Os gregos

 Público 2011-09-24 José Pacheco Pereira
O problema com os gregos é que quase tudo o que se pode pensar, eles pensaram-no primeiro e muitas vezes melhor

Passei os últimos meses com os gregos, não com os modernos, mas com os antigos. Podia dar-me para pior, haverá sempre alguém que o diga. Podia, mas não era a mesma coisa.

Como há vários milénios de gregos "antigos", fico-me com algumas incursões nos séculos quinto e quarto, onde habitam a maioria dos gregos que nós conhecemos, mas que deixa de fora o mundo homérico e mais tarde os bizantinos. No centro desta fase da história grega estão várias guerras, contra os persas, a guerra do Peloponeso e, por fim, a resistência frustrada contra Filipe da Macedónia. Nestes meses de convívio grego vi e ouvi as aulas de Donald Kagan em Yale (mais de 30 horas, pelo menos), e li o seu livro sobre a guerra do Peloponeso, assim como vários textos de Tucídides e Xenofonte que vinham de arrasto. Ler por arrasto, por contágio, é uma das formas mais eficazes de ler. Não está mal.

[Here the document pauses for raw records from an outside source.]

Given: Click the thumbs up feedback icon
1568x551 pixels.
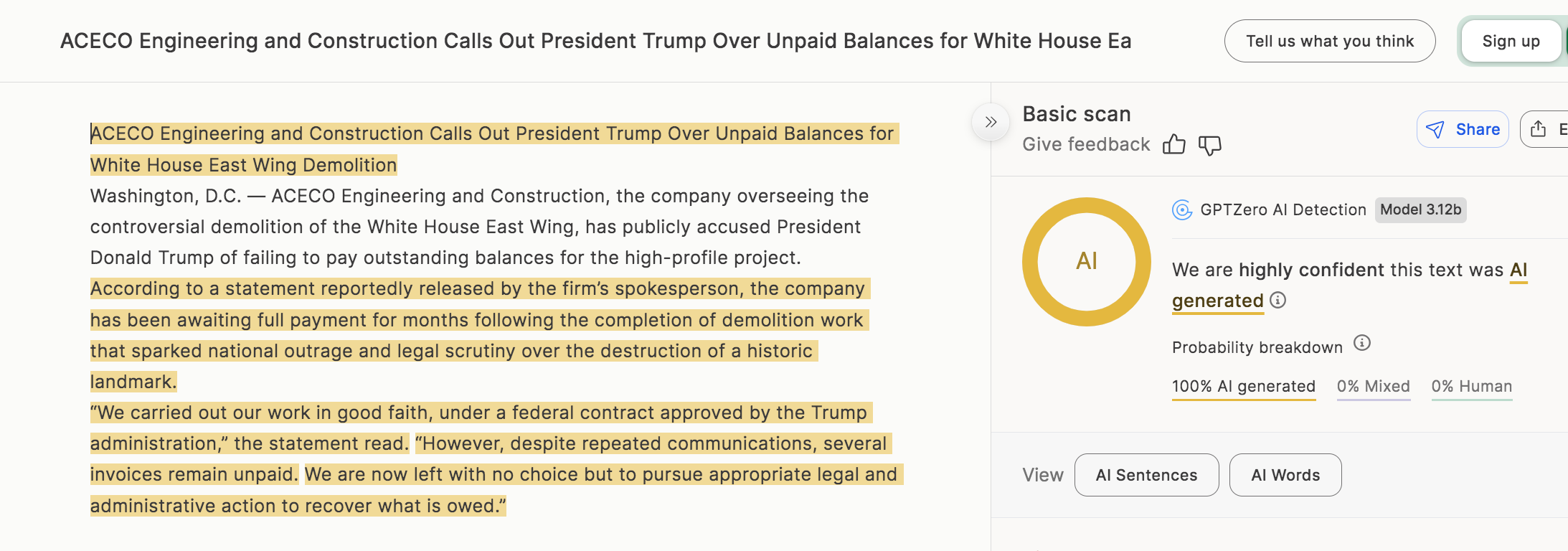Looking at the screenshot, I should [x=1173, y=145].
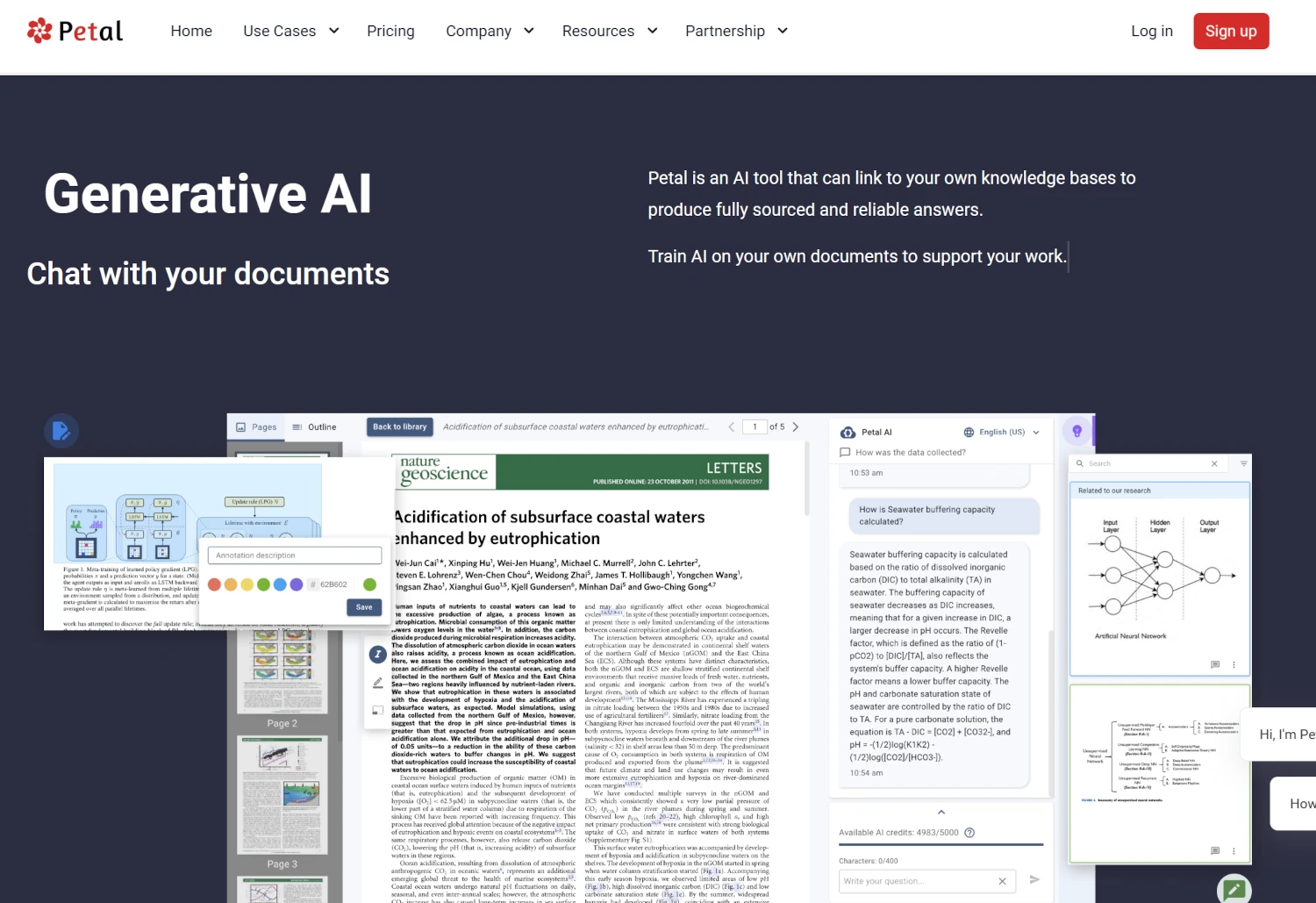Choose the highlighter pen annotation tool

point(377,683)
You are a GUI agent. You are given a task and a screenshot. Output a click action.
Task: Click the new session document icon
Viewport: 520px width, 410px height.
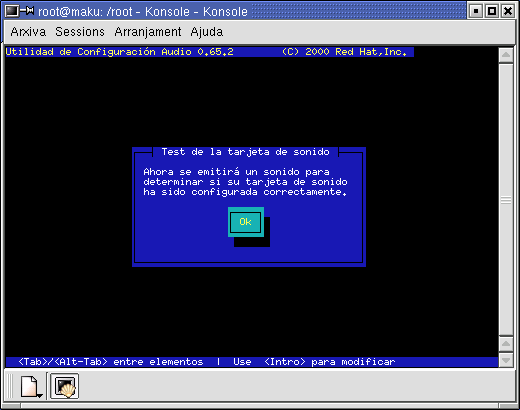pos(31,386)
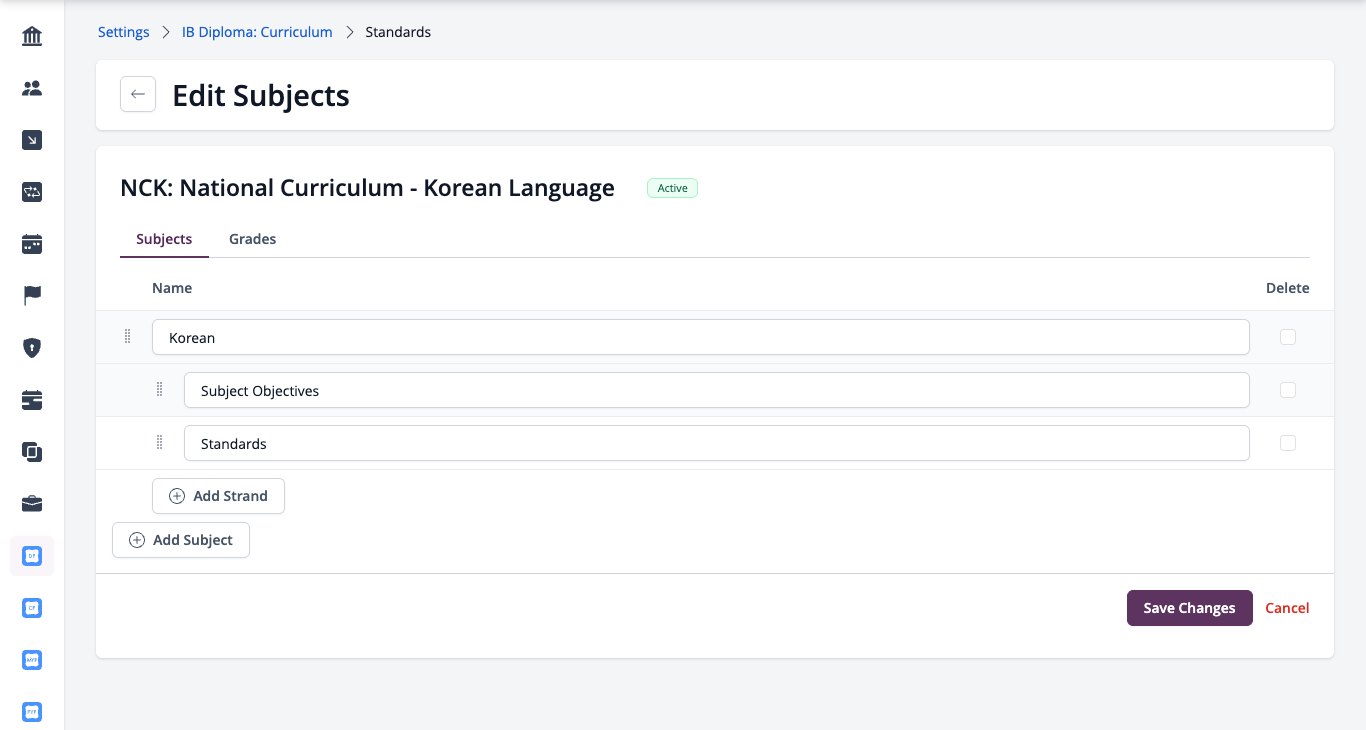Select the calendar icon in sidebar
This screenshot has width=1366, height=730.
tap(32, 244)
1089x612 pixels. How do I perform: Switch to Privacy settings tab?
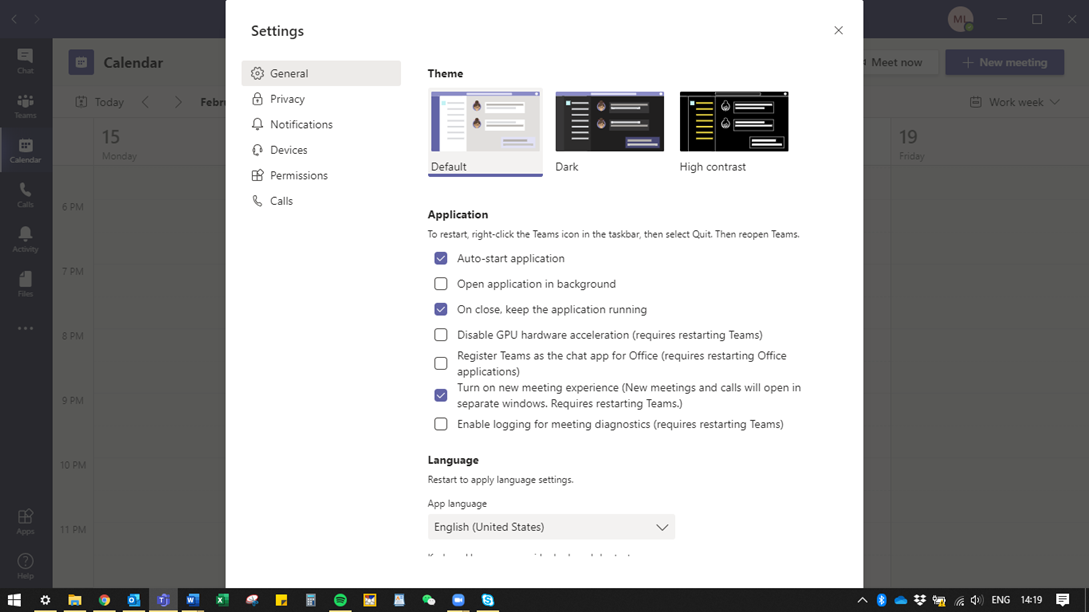[x=287, y=99]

Tudo isto parece nos nossos dias muito snob, porque ler os clássicos hoje passa por ser presunçoso e acredito que pareça arrogante para quem só lê a literatura contemporânea mais ou menos romanesca, feita de metros e metros de papel pintado nas livrarias com autores muito gabados no Jornal de Letras. Mas, na verdade, até um deputado camiliano como Calisto Elói conhecia o seu Tucídides e, em linhas gerais, um aluno do liceu no século XIX sabia alguma coisa sobre a história grega e latina. Já para não falar de um homem culto do século XVIII que sabia muita coisa sobre os gregos desta época e muito provavelmente lia em grego e, certamente, em latim. Não precisava de ser um literato de grande craveira, apenas um amador de poesia daqueles que na Arcádia Lusitana usavam pseudónimos de pastores de Teócrito e reuniam sob um lema latino bem apropriado para os nossos dias: "Inutilia truncat", acaba com as inutilidades.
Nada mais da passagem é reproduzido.